Fumar marihuana en la adolescencia daña la inteligencia de por vida

Un estudio refuerza la idea de que los cerebros en formación son más vulnerables a distintos tipos de droga como el cannabis o el alcohol

El uso persistente de marihuana durante la adolescencia daña de forma duradera la inteligencia, la memoria y la capacidad de atención, asegura un nuevo estudio de la Universidad de Duke, en Estados Unidos.

Los investigadores descubrieron que las personas que comenzaron a fumar marihuana antes de los 18 años llegaron a perder, en el caso de los consumidores más empedernidos, hasta ocho puntos (de 100) de coeficiente intelectual.

Los test para medir el coeficiente intelectual de los 1.037 participantes, fueron realizados cuando cumplieron los 13 y 38 años. Posteriormente los resultados de estas pruebas fueron comparados.

Además, afirman que abandonar el consumo no sirvió para revertir la pérdida por completo. No obstante, los científicos consideran que se necesitan más estudios para determinar si esta pérdida de capacidades relacionadas con la marihuana son o no reversibles, publica la revista PNAS.

¿Son poco ocho puntos de pérdida?

Aunque la pérdida de ocho puntos de cociente intelectual puede no parecer muy grande en una escala en la que 100 es la media, Meier recuerda que “un mayor cociente intelectual está relacionado con una mayor educación e ingresos y con una vida mejor y más sana”. “Alguien que pierde ocho puntos de cociente intelectual como adolescente se verá en desventaja frente a la gente de su edad en el futuro”, añade.

“El estudio viene a confirmar algunas cuestiones que ya se sospechaban y apoya la idea de que el cerebro en maduración, tanto física como emocional, es mucho más susceptible al cannabis que el de una persona adulta”, explica Manuel Guzmán, catedrático de Bioquímica y Biología Molecular en la Universidad Complutense de Madrid y  presidente de la Sociedad Española de Investigación sobre Cannabinoides. Guzmán puntualiza también que esta vulnerabilidad no se circunscribe al cannabis sino que se puede aplicar a otras drogas como el alcohol.

Los investigadores señalan que los daños se producen porque el cannabis produce cambios en el cerebro en una etapa en la que precisamente está experimentando numerosas transformaciones. La pubertad es un periodo de desarrollo crítico, que se caracteriza por la maduración de las neuronas y los sistemas de neurotransmisión, y por procesos de reorganización que hacen especialmente vulnerable el cerebro adolescente.
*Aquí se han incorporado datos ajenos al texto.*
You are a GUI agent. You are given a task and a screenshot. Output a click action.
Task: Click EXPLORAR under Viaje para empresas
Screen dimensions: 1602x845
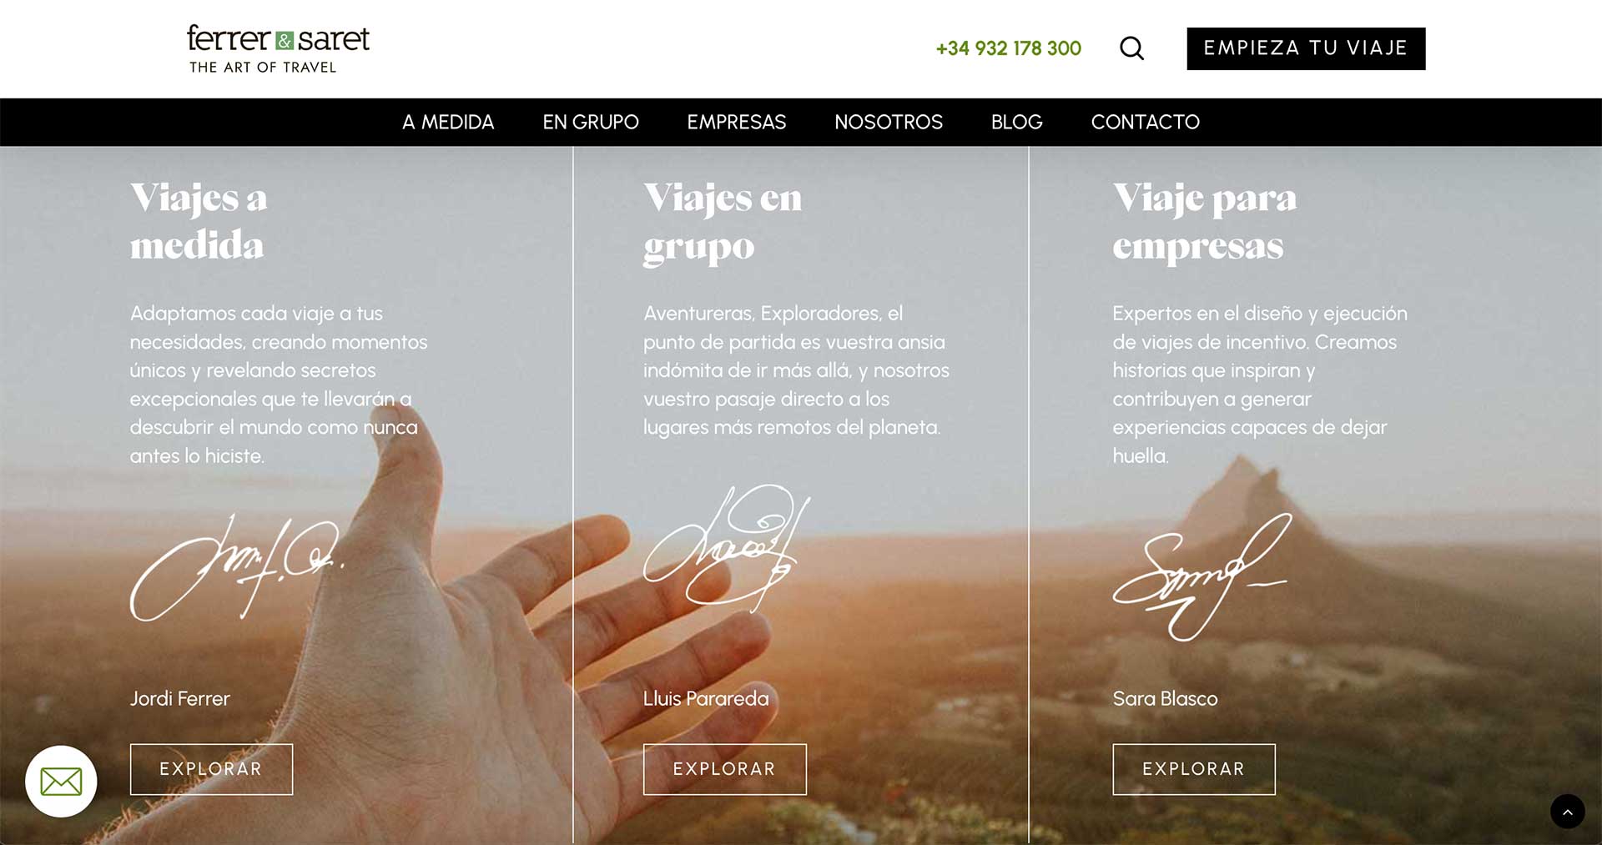tap(1193, 769)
Veintisiete años de estudio

Para alcanzar sus conclusiones, los investigadores estudiaron a un grupo de 1.037 individuos de la localidad neozelandesa de Dunedin a lo largo de toda su vida. Les sometieron a pruebas neuropsicológicas en 1985 y 1986 antes de que hubiesen empezado a fumar marihuana y los tests se repitieron entre 2010 y 2012 cuando algunos de ellos ya la consumían de forma persistente. Este grupo estaba formado por alrededor de un 5% de los individuos, entre los que fueron considerados como dependientes de la marihuana (que mantienen el uso pese a problemas familiares, sociales o de salud significativos) o la fumaban más de una vez a la semana antes de cumplir 18 años.

«Se ha de retrasar al máximo el inicio en el uso de este tipo de sustancias»

MANUEL GUZMAN
Presidente de la Sociedad Española de Investigación sobre Cannabinoides

En estos tests, cuando los participantes en el estudio tenían 38 años, se evaluó su memoria, su velocidad para procesar información y su capacidad de razonar. Las personas que fumaron marihuana de forma persistente durante su adolescencia tuvieron resultados significativamente peores en la mayoría de los exámenes. Además, los investigadores entrevistaron a amigos y parientes para conocer su percepción sobre los fumadores. Una mayoría aseguraba que los consumidores de cannabis tenían problemas de memoria y atención.